Museo del Cristallo
Ultimo aggiornamento: 19 gennaio 2026, 10:54
Gestore del museo: Comune di Colle di Val d'Elsa
Sede Museo: Via dei Fossi 8a (ex Area-Boschi)
Numero di telefono museo: 0577912776
Numero di telefono ufficio turismo (Comune): 0577912257
Mail: info@prolococollevaldelsa.it / cultura@comune.collevaldelsa.it
Orari Museo:
- aperto: martedì, giovedì, venerdì, sabato e domenica dalle ore 14:00 alle ore 19:00
- chiuso: lunedì e mercoledì
Ingresso Museo:
Prezzi a singolo museo:
- prezzo intero: 6 Euro
- prezzo ridotto: 4 Euro
Prezzi per la visita dei 3 musei:
- prezzo intero: valido per 48 ore dall'emissione del biglietto 12 Euro
- prezzo ridotto: valido per 48 ore dall'emissione del biglietto 6 Euro
Il Museo del Cristallo di Colle di Val d’Elsa
Un luogo dove la tradizione artigianale diventa arte
Aperto nel 2001, il Museo del Cristallo di Colle di Val d’Elsa, unico del suo genere in Italia, si trova nell’area dell’antica vetreria Boschi, motore dell’economia colligiana tra gli anni Venti e i primissimi anni Cinquanta del XX secolo.
Attraverso un originale percorso articolato su due livelli che si sviluppano sotto la ciminiera della vetreria, il museo traccia la storia dell’industria vetraria locale, a partire dall’inizio del XIX secolo, fino alla definitiva affermazione della miscela del cristallo al piombo (1963), che ha caratterizzato tutta la seconda metà del Novecento e che ha reso Colle nota nel mondo come la ‘Città del Cristallo’.
A partire dall’esposizione di alcuni reperti di età medievale riferibili alla produzione dei c.d. ‘gambassini’ (a Colle sono note vetrerie fin dal 1331), il racconto inizia nel 1820, quando il vetraio Francesco Mathis aprì una fabbrica di ‘cristalli’ in Piano, a fianco della chiesa di Sant’Agostino. La produzione, rilevata successivamente da Giovan Battista Schmid, ben presto si distinse in Italia per l’alta qualità e la purezza del vetro bianco. Già in questo momento gli articoli erano sottoposti a seconde lavorazioni, realizzate attraverso le tecniche della molatura e dell’intaglio.
Ancora oggi il cristallo rappresenta per Colle una tra le più importanti realtà produttive, tanto che nella città si è arrivati a produrre il 15% del cristallo di tutto il mondo ed oltre il 95% di tutto quello italiano.

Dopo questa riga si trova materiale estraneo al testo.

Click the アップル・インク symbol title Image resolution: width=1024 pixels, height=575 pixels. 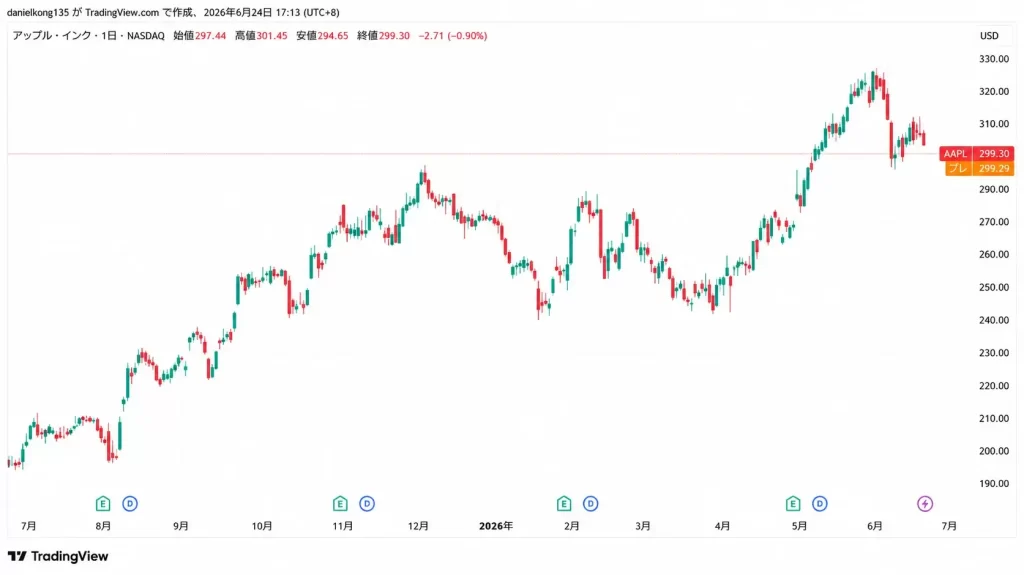point(52,36)
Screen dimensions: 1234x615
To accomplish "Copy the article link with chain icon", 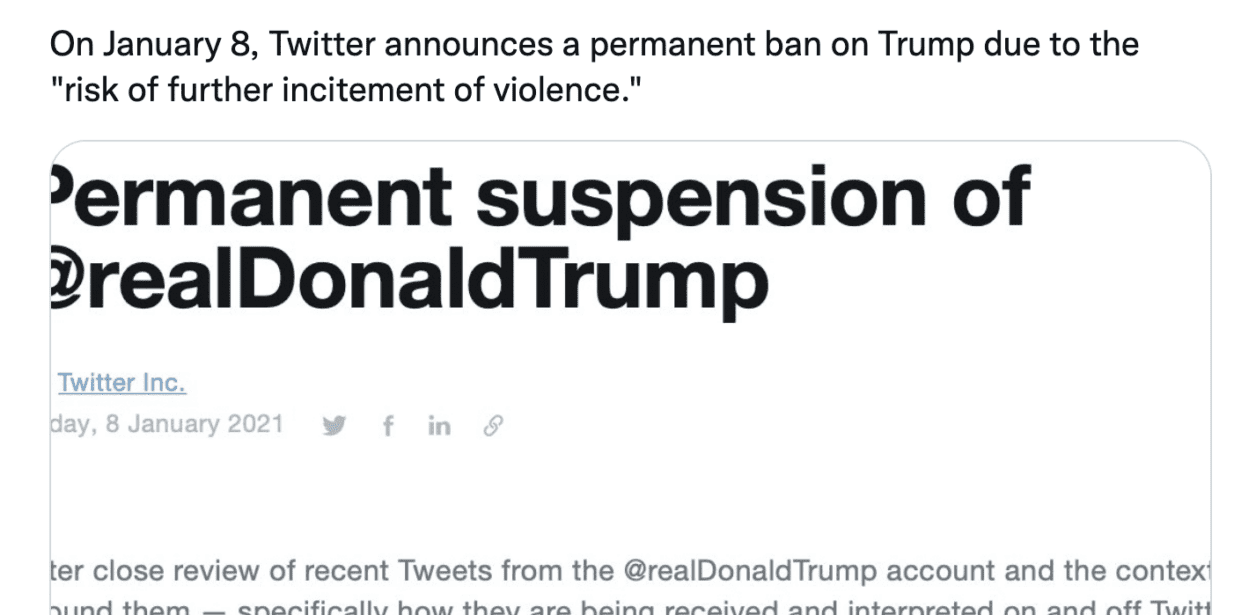I will click(491, 426).
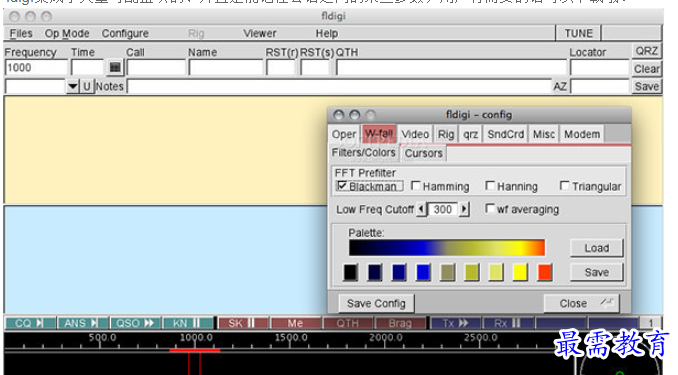Screen dimensions: 678x375
Task: Decrease Low Freq Cutoff with left arrow
Action: pos(422,209)

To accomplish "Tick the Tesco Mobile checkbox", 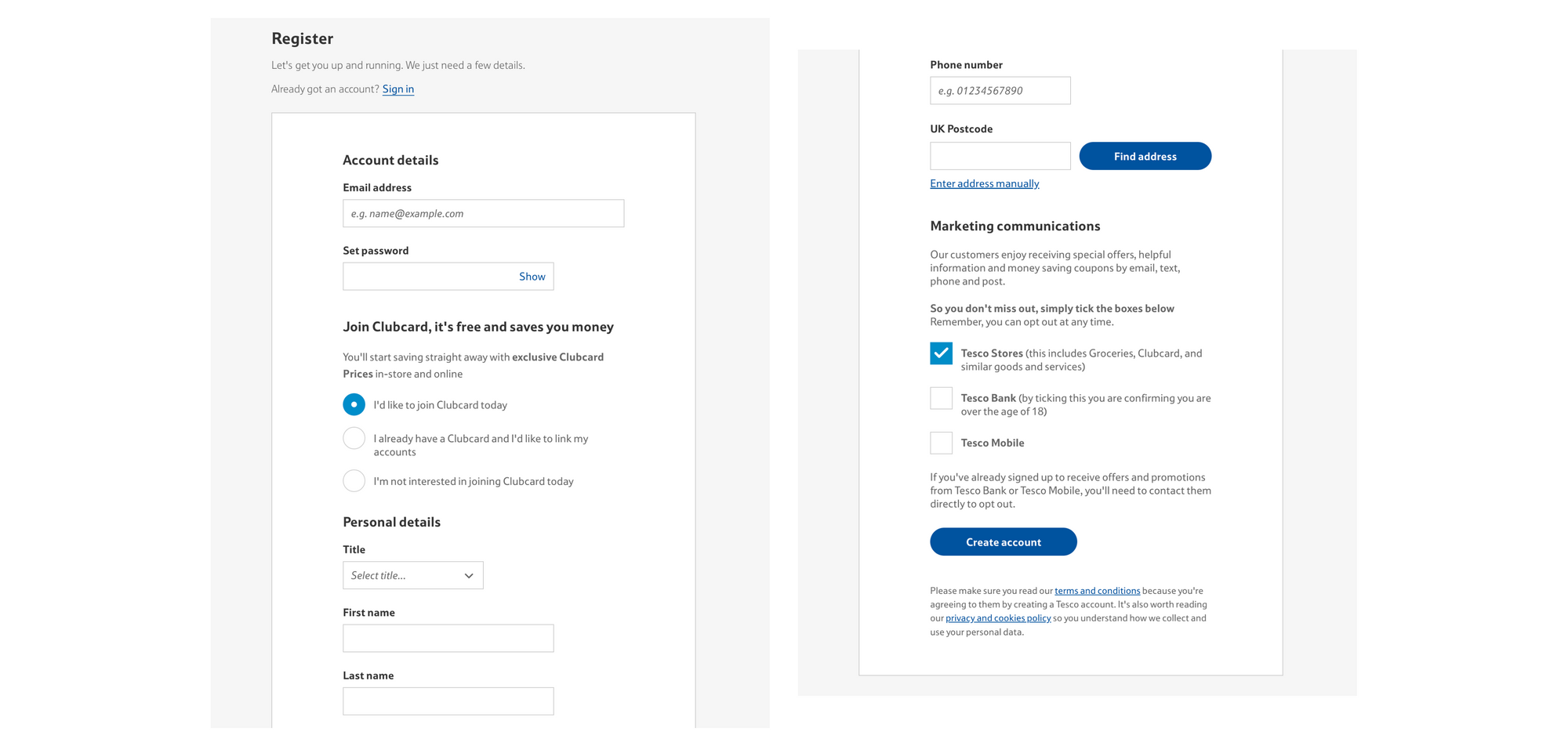I will pyautogui.click(x=941, y=443).
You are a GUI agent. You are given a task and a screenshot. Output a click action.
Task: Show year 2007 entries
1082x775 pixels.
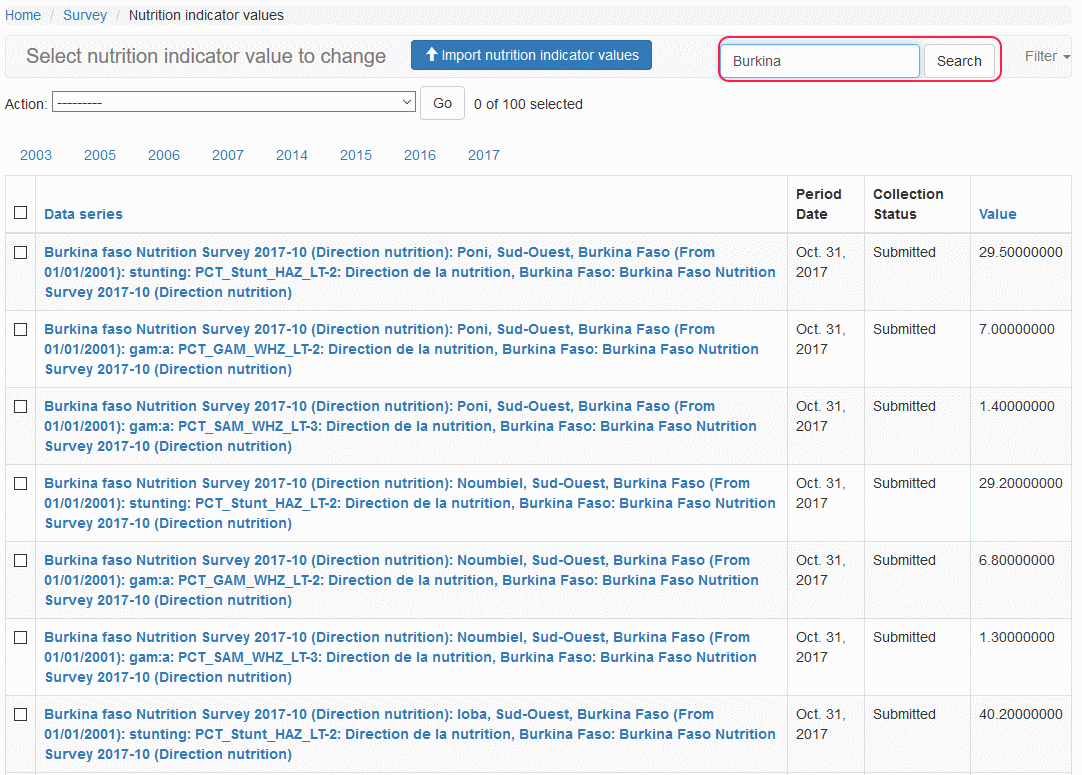click(x=228, y=155)
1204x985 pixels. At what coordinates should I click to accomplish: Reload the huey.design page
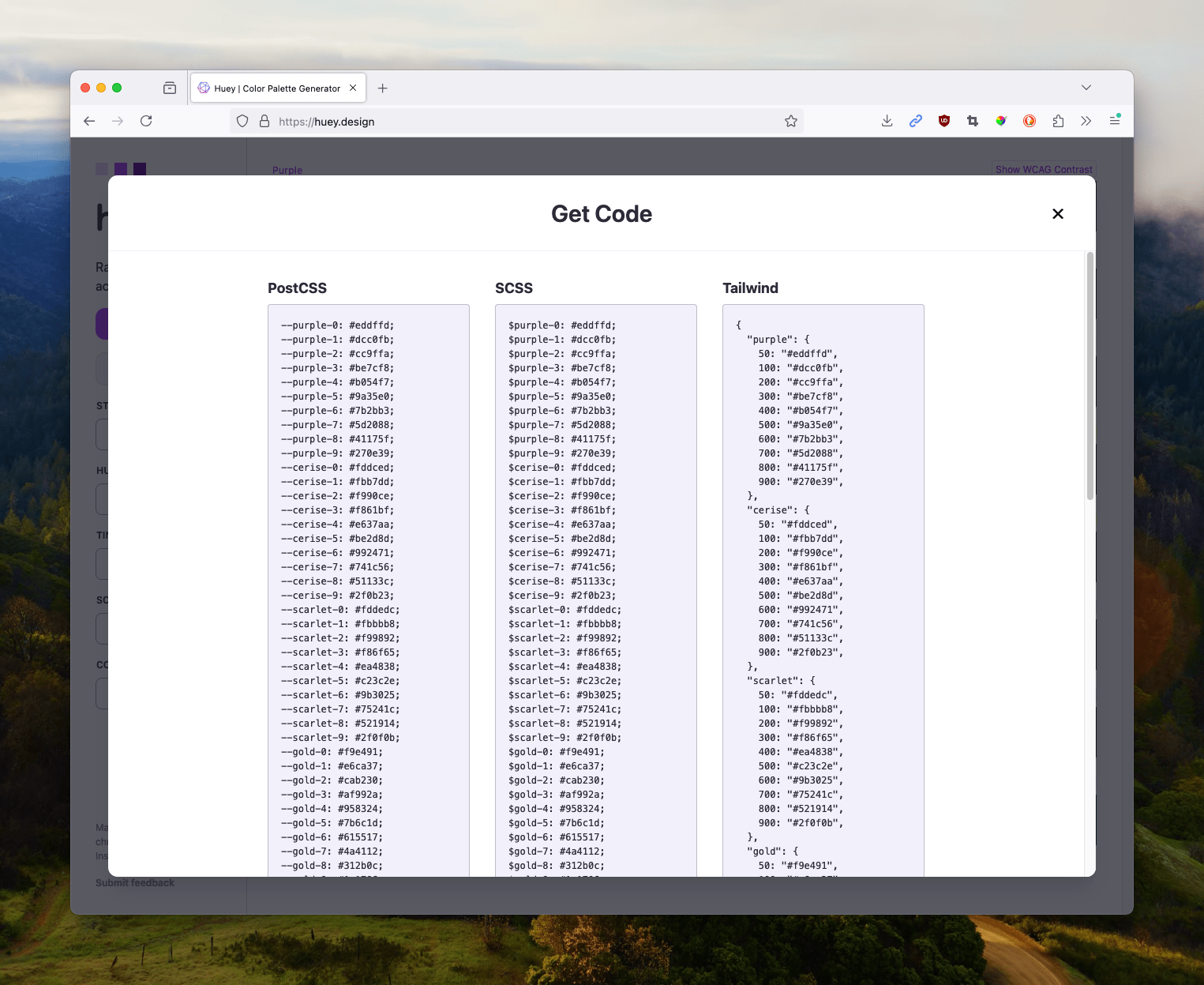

Le nuove esigenze di mercato e una diversa sensibilità ambientale, hanno spinto le aziende verso una importante innovazione: produrre una miscela senza piombo, ma con le stesse caratteristiche di lucentezza, trasparenza e sonorità, una ricerca green che pone l’industria colligiana all’avanguardia in fatto di sostenibilità, attenzione alla salute e all’ambiente.
Il percorso del museo, totalmente rivisto nel 2023, pone l’accento non solo sulle produzioni e sulla storia del vetro e del cristallo, ma soprattutto sulle persone, sugli uomini e sulle donne che hanno reso possibile questo sviluppo: per questo, dopo la narrazione storica, che è raccontata nel primo livello e che si conclude con l’ampia sezione dedicata al design, il secondo livello è dedicato totalmente alle figure professionali che popolano le fabbriche, o meglio le ‘piazze’, gli spazi prossimi ai forni dove prendono forma gli oggetti. Attraverso video, testimonianze e attrezzi d’uso, il visitatore è portato all’interno della vita dei maestri vetrai. Il mondo del cristallo si anima, raccontato dagli stessi protagonisti in un video documentario; l’esperienza è arricchita da un suggestivo percorso immersivo giocato sui quattro elementi (terra, acqua, fuoco e aria), che permette di veder nascere il cristallo passando attraverso i diversi stadi, dalle materie prime alla massa fluida incandescente, fino alla solidificazione in forme trasparenti e luminose.